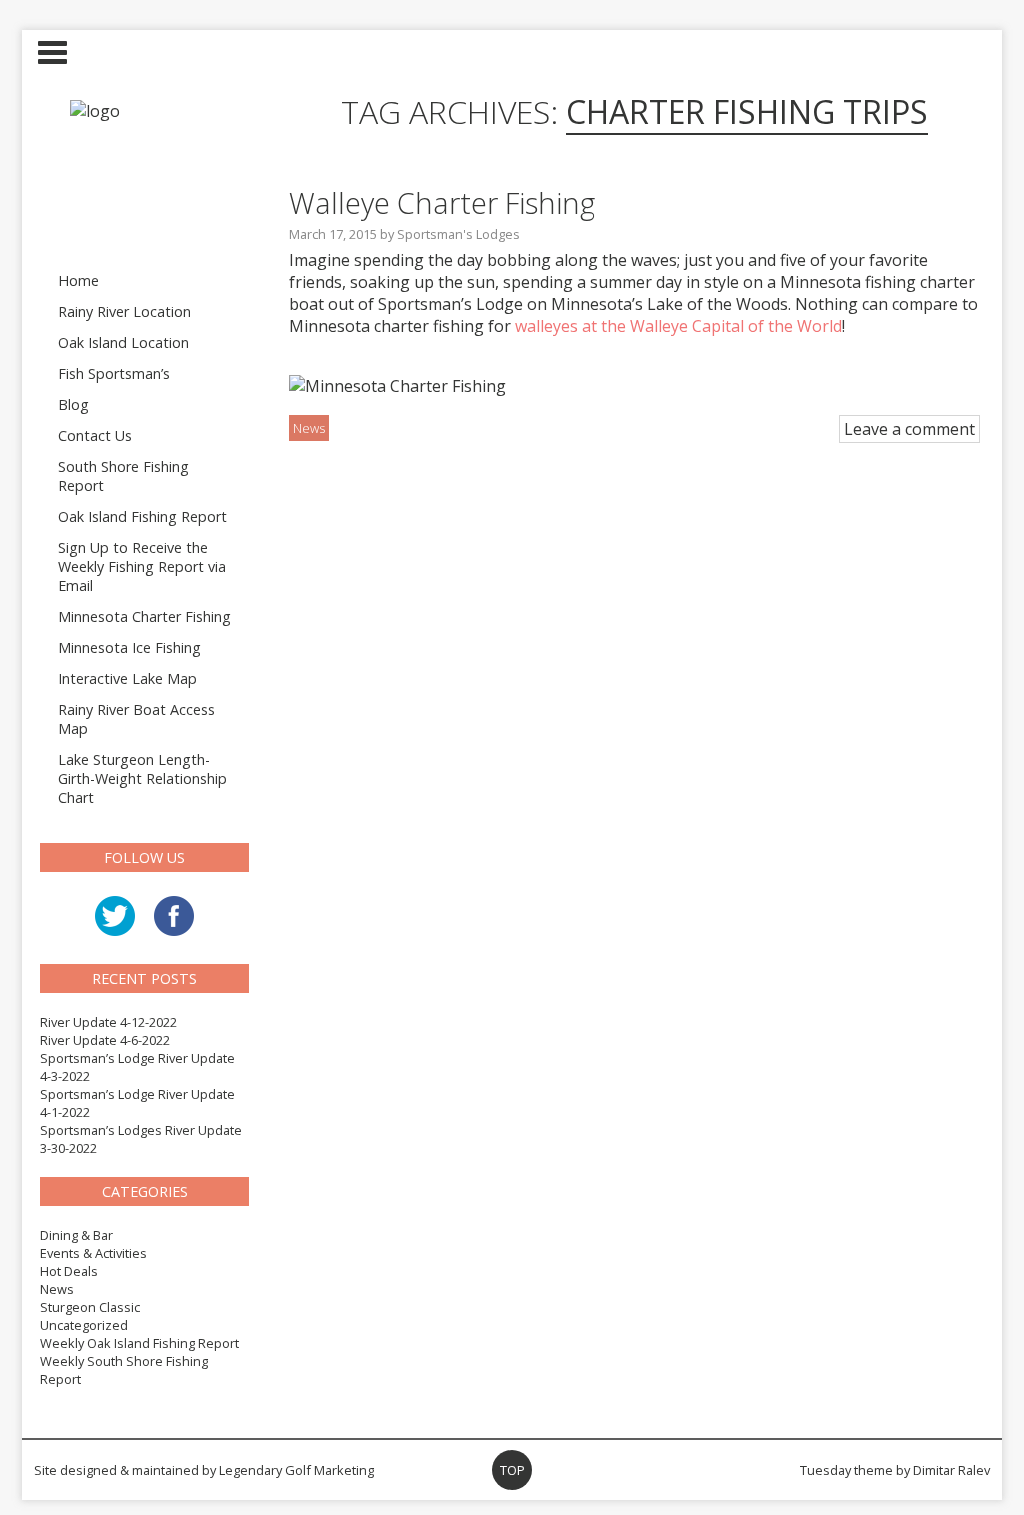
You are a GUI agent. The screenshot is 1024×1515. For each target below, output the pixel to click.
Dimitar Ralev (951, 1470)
==
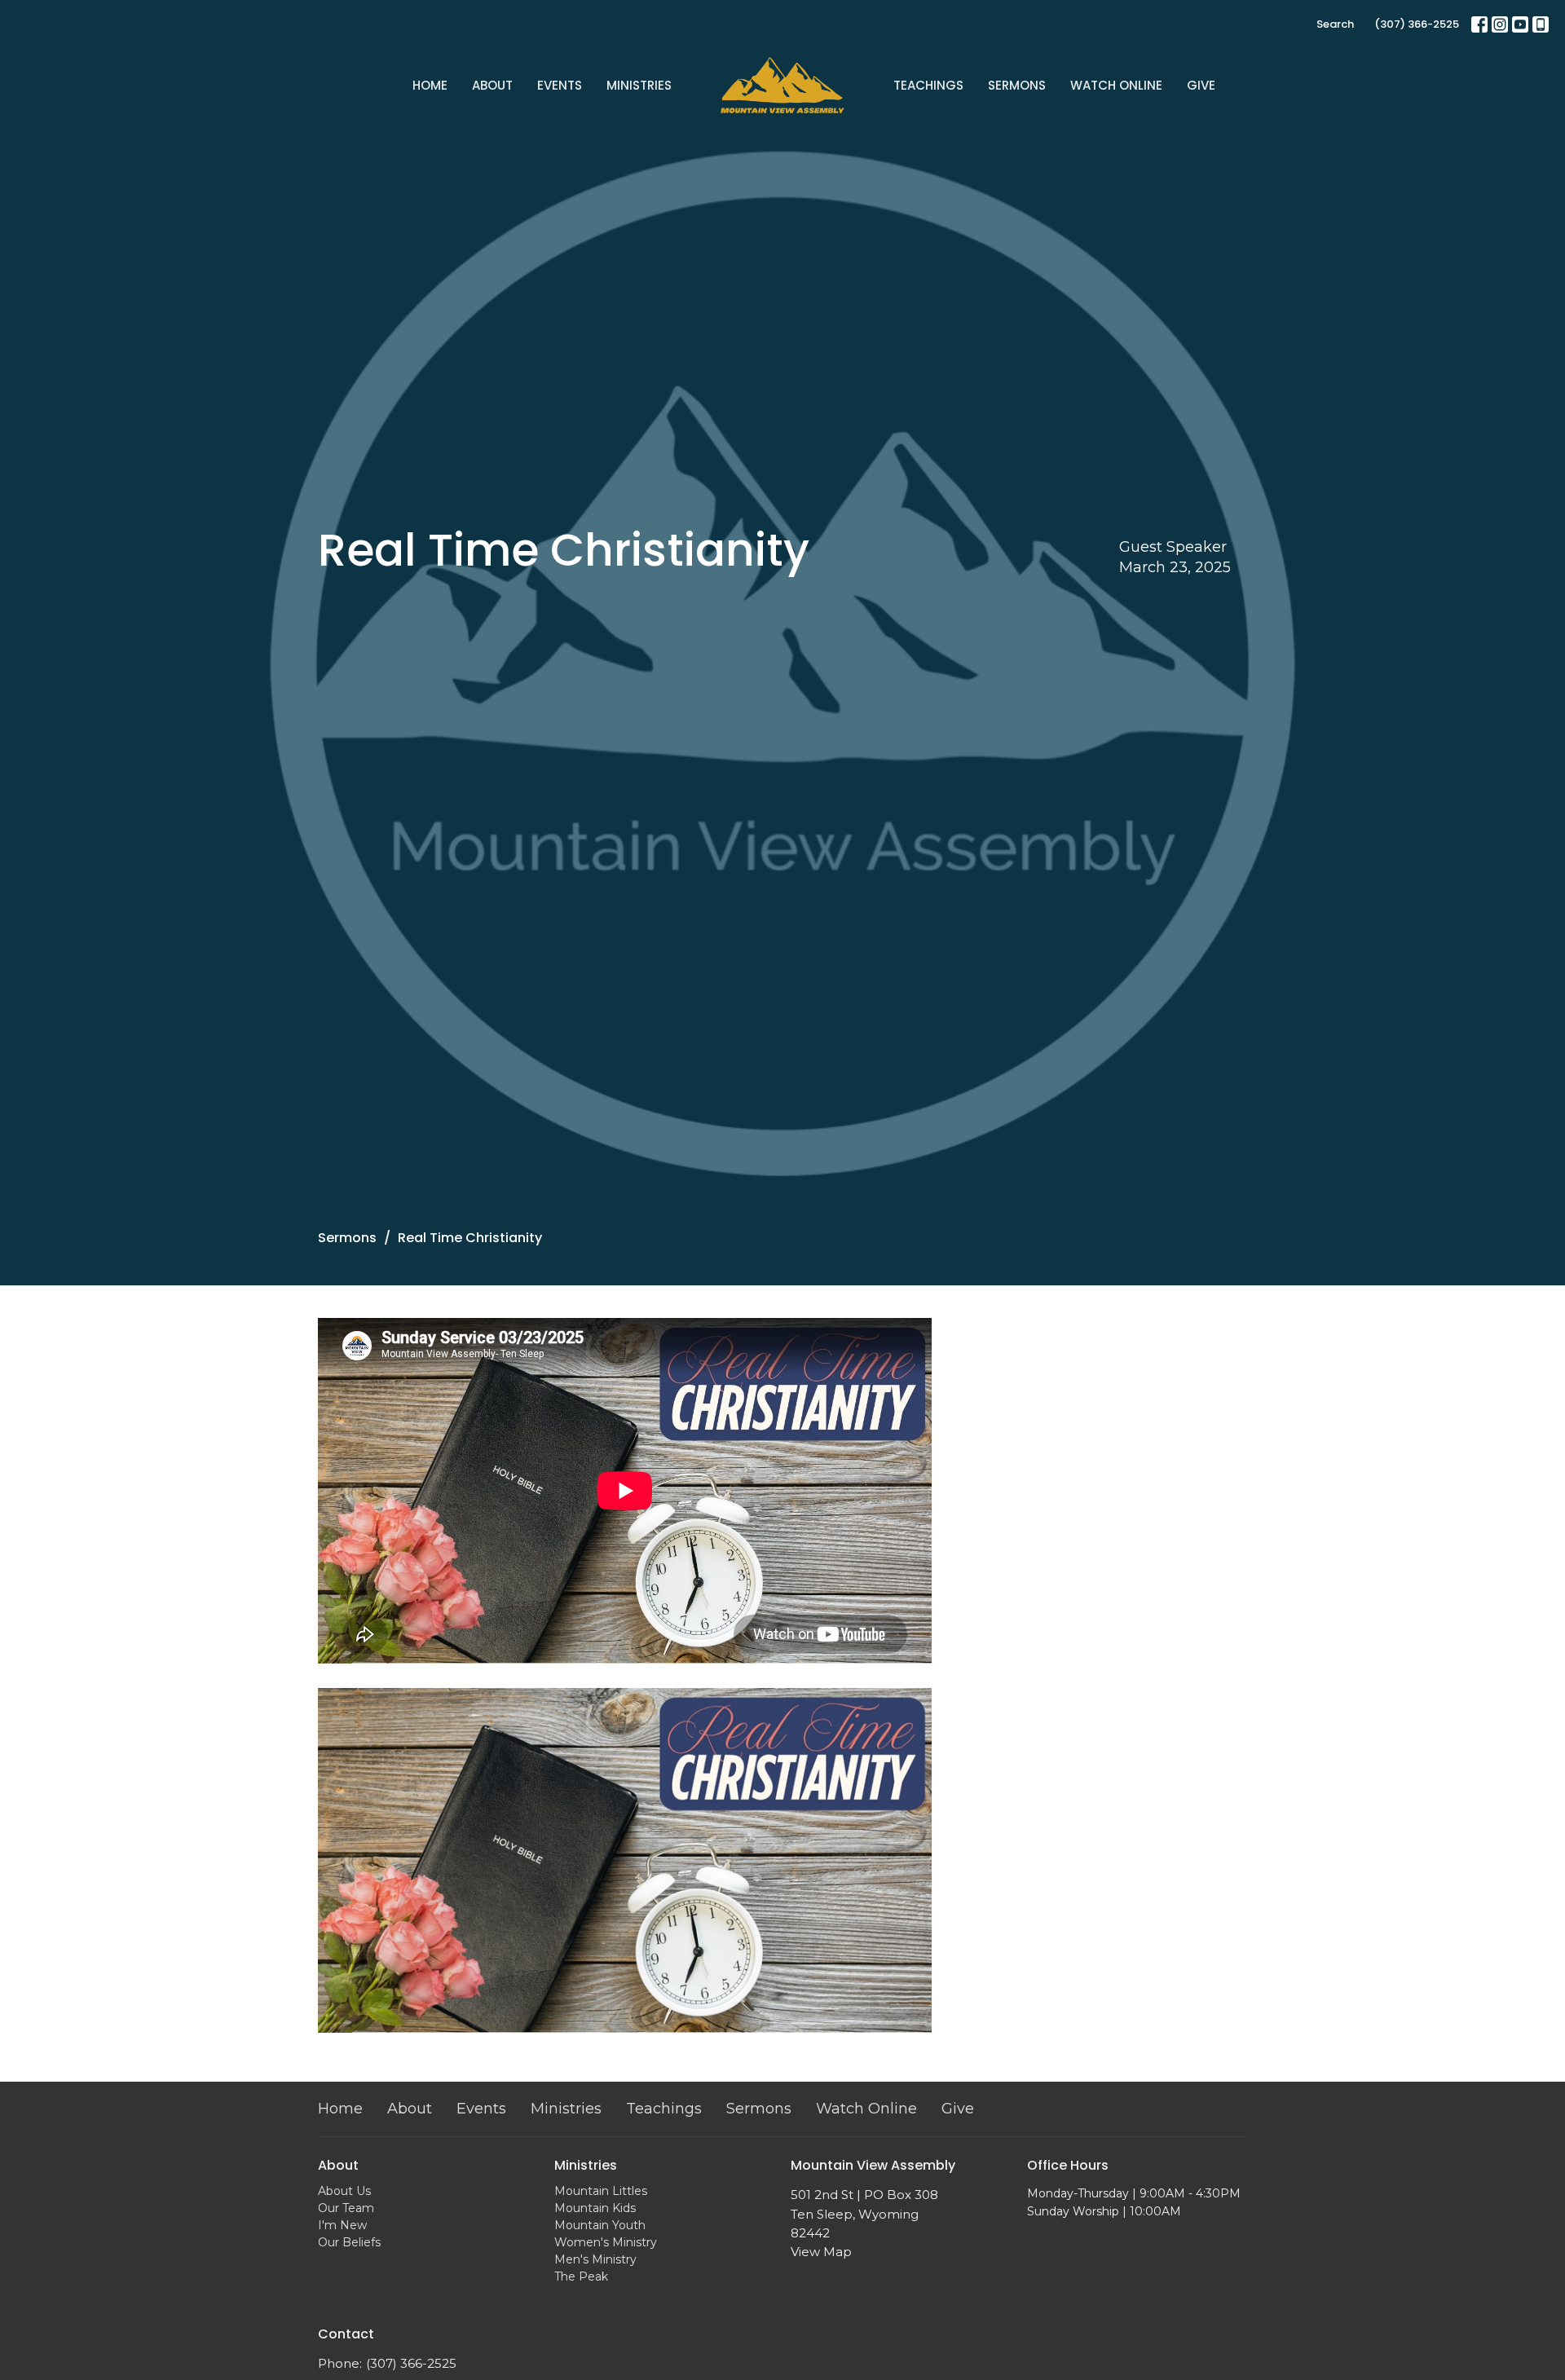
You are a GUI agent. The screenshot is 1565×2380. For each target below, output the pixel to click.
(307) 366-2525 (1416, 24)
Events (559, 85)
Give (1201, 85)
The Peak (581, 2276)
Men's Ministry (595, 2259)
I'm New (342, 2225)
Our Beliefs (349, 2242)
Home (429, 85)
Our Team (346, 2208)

■ Directions for this task
Starting at the line above that contains "You are a GUI agent. The screenshot is 1024×1515.", repeat each line exactly up to and including the line that contains "Dimitar Ralev (951, 1470)", and stop there.

■ Expected output
You are a GUI agent. The screenshot is 1024×1515. For each target below, output the pixel to click.
Dimitar Ralev (951, 1470)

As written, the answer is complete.